The Republican frontrunner on Thursday said he would be open to having a “Muslim database” in America for security reasons, two days after he said that the US would have "absolutely no choice" but to close down some mosques.
In an interview on CNBC on Thursday night, Bush slammed Trump for making controversial remarks.
"You talk about internment, you talk about closing mosques, you talk about registering people — that's just wrong," the former Florida governor said.
"It's not a question of toughness. It's manipulating people's angst and their fears. That's not strength; that's weakness," Bush added.

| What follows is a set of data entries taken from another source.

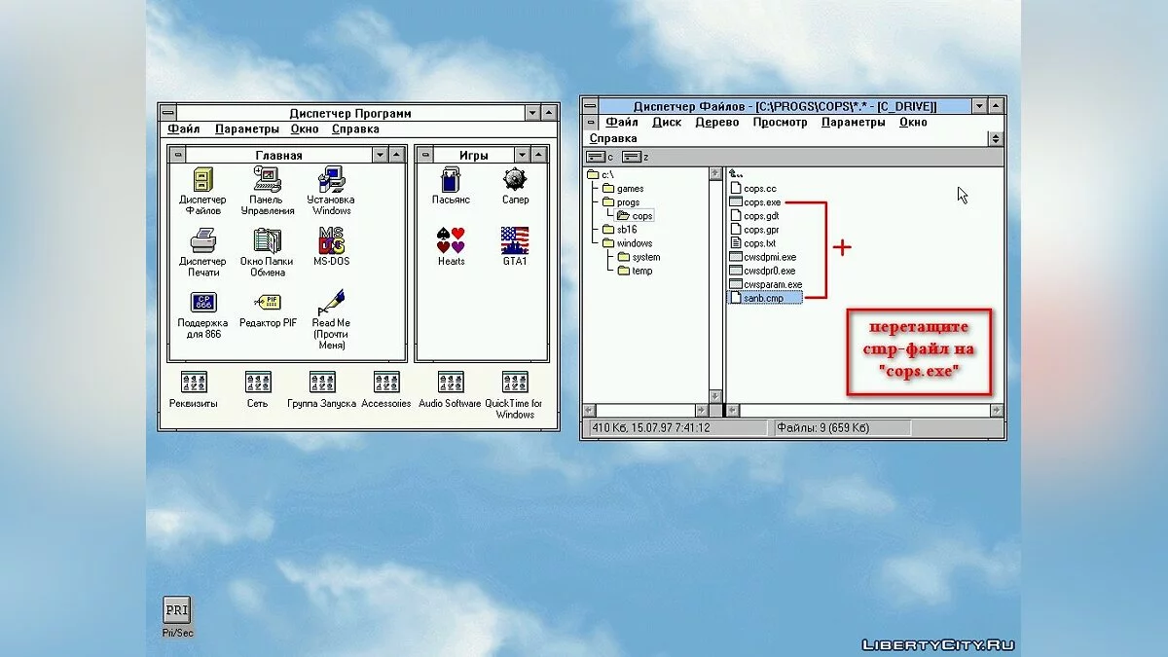Open the Панель Управления icon
Viewport: 1168px width, 657px height.
point(267,180)
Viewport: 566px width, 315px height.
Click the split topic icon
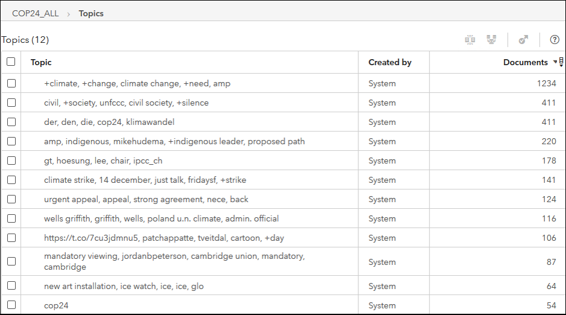pyautogui.click(x=470, y=40)
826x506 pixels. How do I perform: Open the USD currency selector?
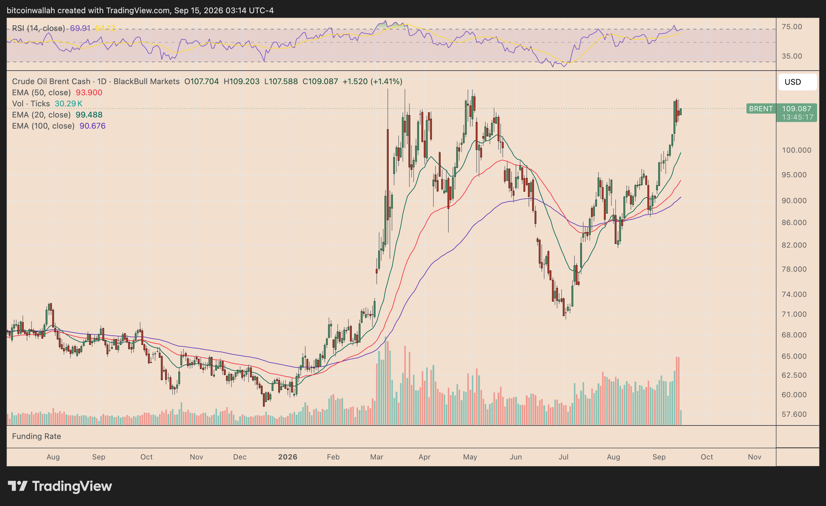coord(798,82)
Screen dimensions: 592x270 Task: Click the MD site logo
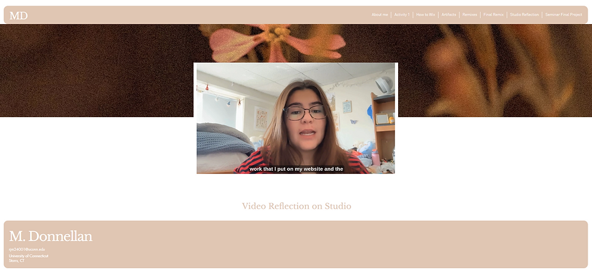coord(19,16)
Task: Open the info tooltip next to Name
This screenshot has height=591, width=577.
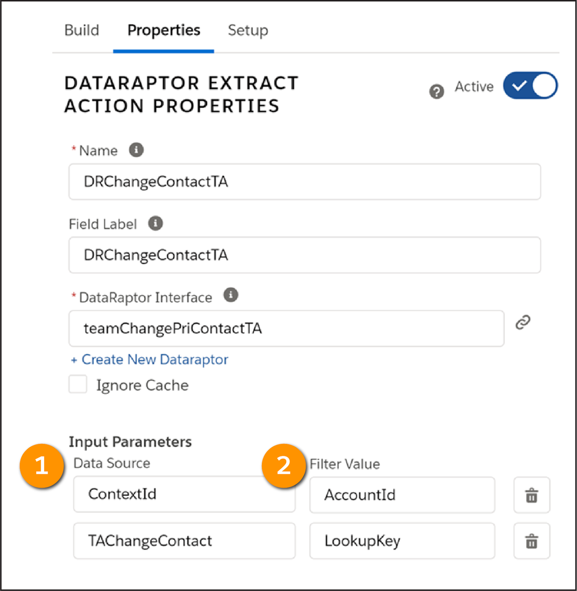Action: click(x=136, y=149)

On Thursday night, Trump doubled down on his previous remarks when asked by NBC News if he would establish a database to track Muslims.
“I would certainly implement that, absolutely,” the billionaire businessman said.
Asked whether Muslims would be legally required to sign up for such a database, he said, “They have to be — they have to be.”
“[The database] would stop people from coming in illegally. We have to stop people from coming into our country illegally,” Tump added.
When asked how his plan differed from prewar Nazi Germany, the Republican frontrunner responded, "You tell me."
Trump's comments came in the wake of Paris attacks that left at least 129 people dead and hundreds more injured on Friday night.
ISIL terrorists, who were initially trained by the CIA in Jordan in 2012 to destabilize the Syrian government, have claimed responsibility for the deadly attacks in France. They now control parts of Syria and Iraq.
However, some independent American analysts like former White House official Paul Craig Roberts say the United States and NATO actually orchestrated the Paris attacks as a “false flag” to enter the Syrian war in order to counter Russia, which has been conducting air strikes in Syria against ISIL terrorists since September 30.
Commenting on Trump’s remarks, Ibrahim Hooper, national spokesman for the Council on American-Islamic Relations, told NBC News on Thursday night, "We're kind of at a loss for words."
"What else can you compare this to except to prewar Nazi Germany?" Hooper asked. "There's no other comparison, and [Trump] seems to think that's perfectly OK."
Rabbi Jack Moline, executive director of the nonprofit Interfaith Alliance, also made a similar observation.

"My father was in World War II, and he fought to preserve America against what the Nazis were doing," Moline told NBC News. "This is exactly why there is an America, to not be like that," he said.